[Problems to work on]:
1) Please condense the paragraph in the film review below that begins "The filmmakers' interest in female bodybuilding" into a shorter version that keeps its main facts.
2) Translate this sentence from the film review below into Spanish: "The characters and the story remain gentle, through and through."

[Selected text]:
---+---
The audience might expect Edina’s boyfriend/trainer to get violent as she slips into the dangerous territory of fulfilling other men’s fantasies for money; however, this never happens. The characters and the story remain gentle, through and through. Edina shows us another kind of universe. A universe where everything is all right, where all have their wishes come true.

When we learn that Edina’s favorite pastime is “the pig’s slaughter,” we begin to wonder. Is her angry and blood-thirsty side going to be finally revealed? Wrong. What she loves about slaughtering a pig is that she can hold it, calm it down with her formidable muscles. She can reduce the slaughtering to a tolerable event.

“To be honest,” said co-writer/director Anna Nemes in the Q&A session after the film’s Sundance premiere, “we didn’t try to make a lecture on the topic or send an educational message, anything like that. We were just trying to show something of [the sport’s] reality and somehow capture it.”

The filmmakers’ interest in female bodybuilding began with the idea that it is a “contemporary phenomenon”, as co-writer/director László Csuja mentioned. Both he and Nemes saw this story as a paradoxical sign of emancipation: “There is high pressure on the body of women. So, female bodybuilding is somehow [turned] against the patriarchal society, [though] they are using the same [masculine] images like muscles. That’s why it’s very complex. We wanted to understand why they do it and how it works.”
---+---
[Material]:
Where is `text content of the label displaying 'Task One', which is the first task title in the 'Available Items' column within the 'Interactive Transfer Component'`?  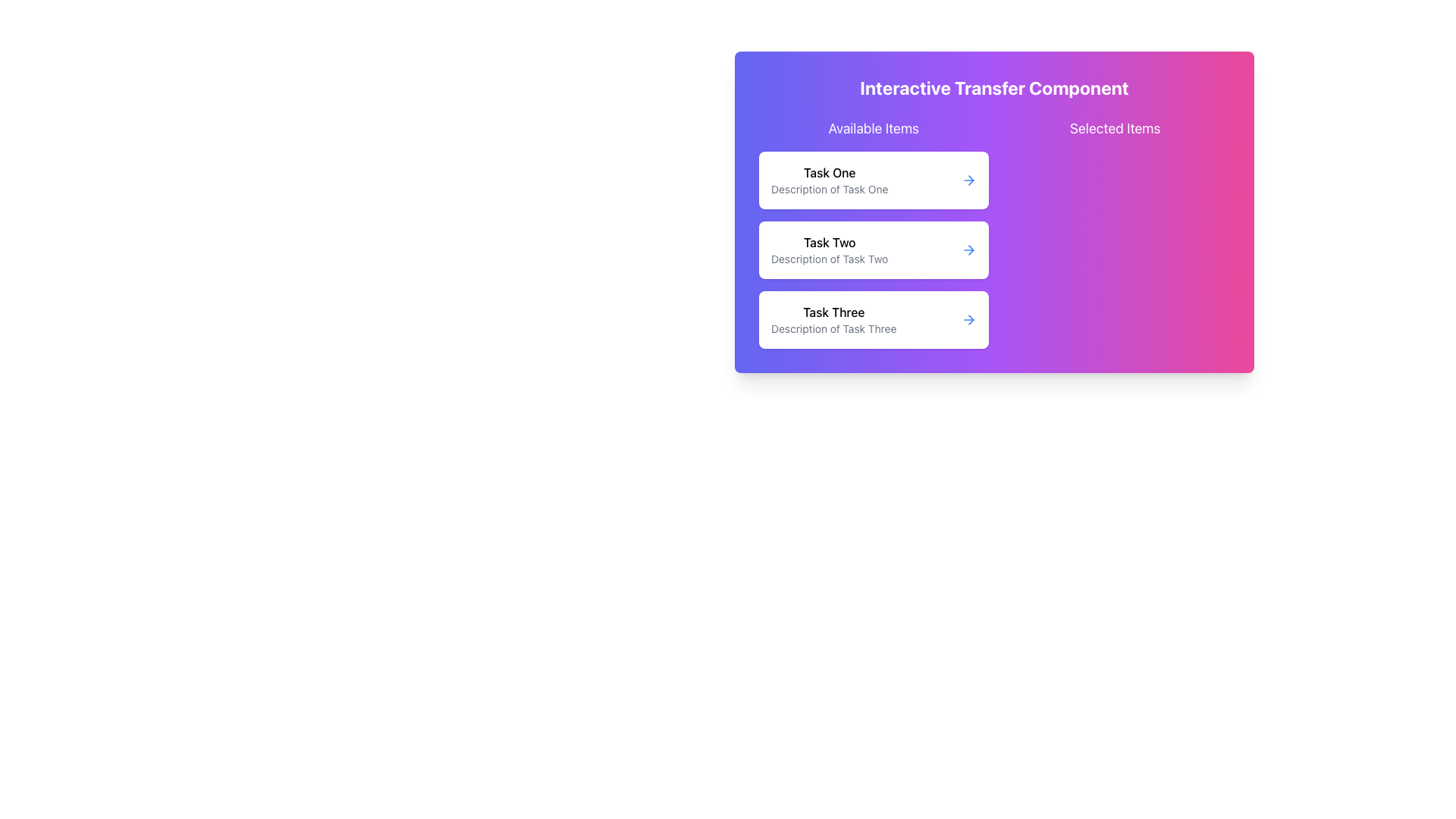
---+---
[Complete answers]:
1) Co-writers/directors László Csuja and Anna Nemes became interested in female bodybuilding as a "contemporary phenomenon." They saw it as a paradoxical sign of emancipation. Women's bodies face heavy pressure, and the sport pushes back against patriarchal society while borrowing masculine images such as muscles. The filmmakers wanted to understand why the women do it and how it works.

2) Los personajes y la historia siguen siendo apacibles de principio a fin.